**The task:**
What is the number of lines in these entries that include "Select"? Write that number and no other text.

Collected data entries
──────────

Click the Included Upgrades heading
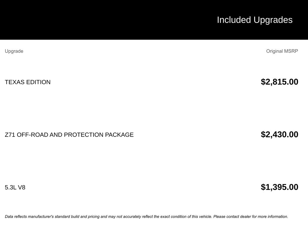The width and height of the screenshot is (308, 231). click(x=254, y=20)
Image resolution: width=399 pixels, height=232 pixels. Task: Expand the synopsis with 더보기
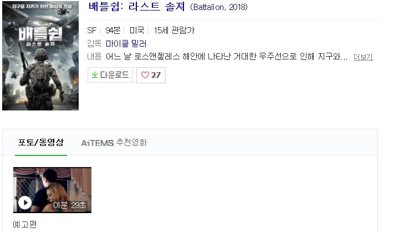coord(363,57)
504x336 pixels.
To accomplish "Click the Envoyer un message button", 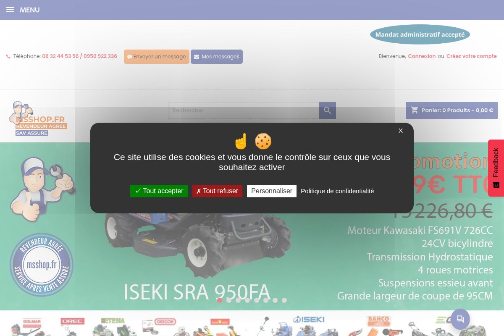I will (156, 57).
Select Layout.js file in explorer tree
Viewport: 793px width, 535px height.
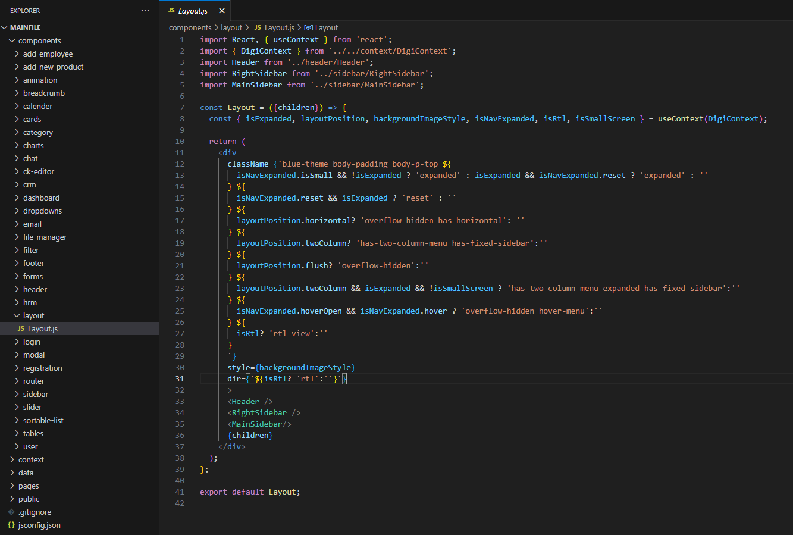click(43, 328)
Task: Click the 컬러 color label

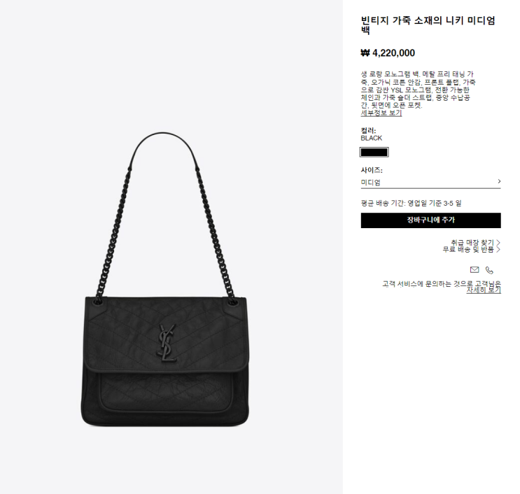Action: [368, 130]
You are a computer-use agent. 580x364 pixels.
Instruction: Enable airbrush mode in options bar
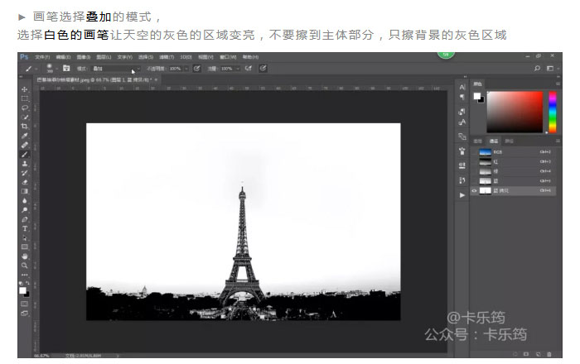tap(249, 68)
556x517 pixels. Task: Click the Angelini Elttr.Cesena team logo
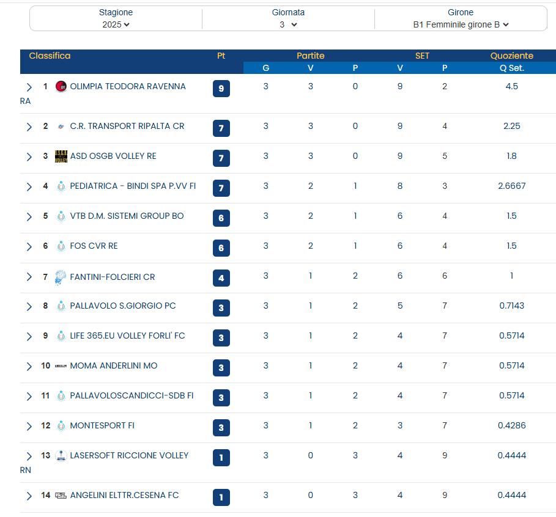(x=61, y=496)
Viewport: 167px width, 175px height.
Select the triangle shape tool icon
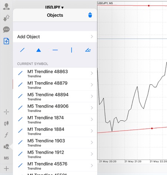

──────────

**Completed task:**
2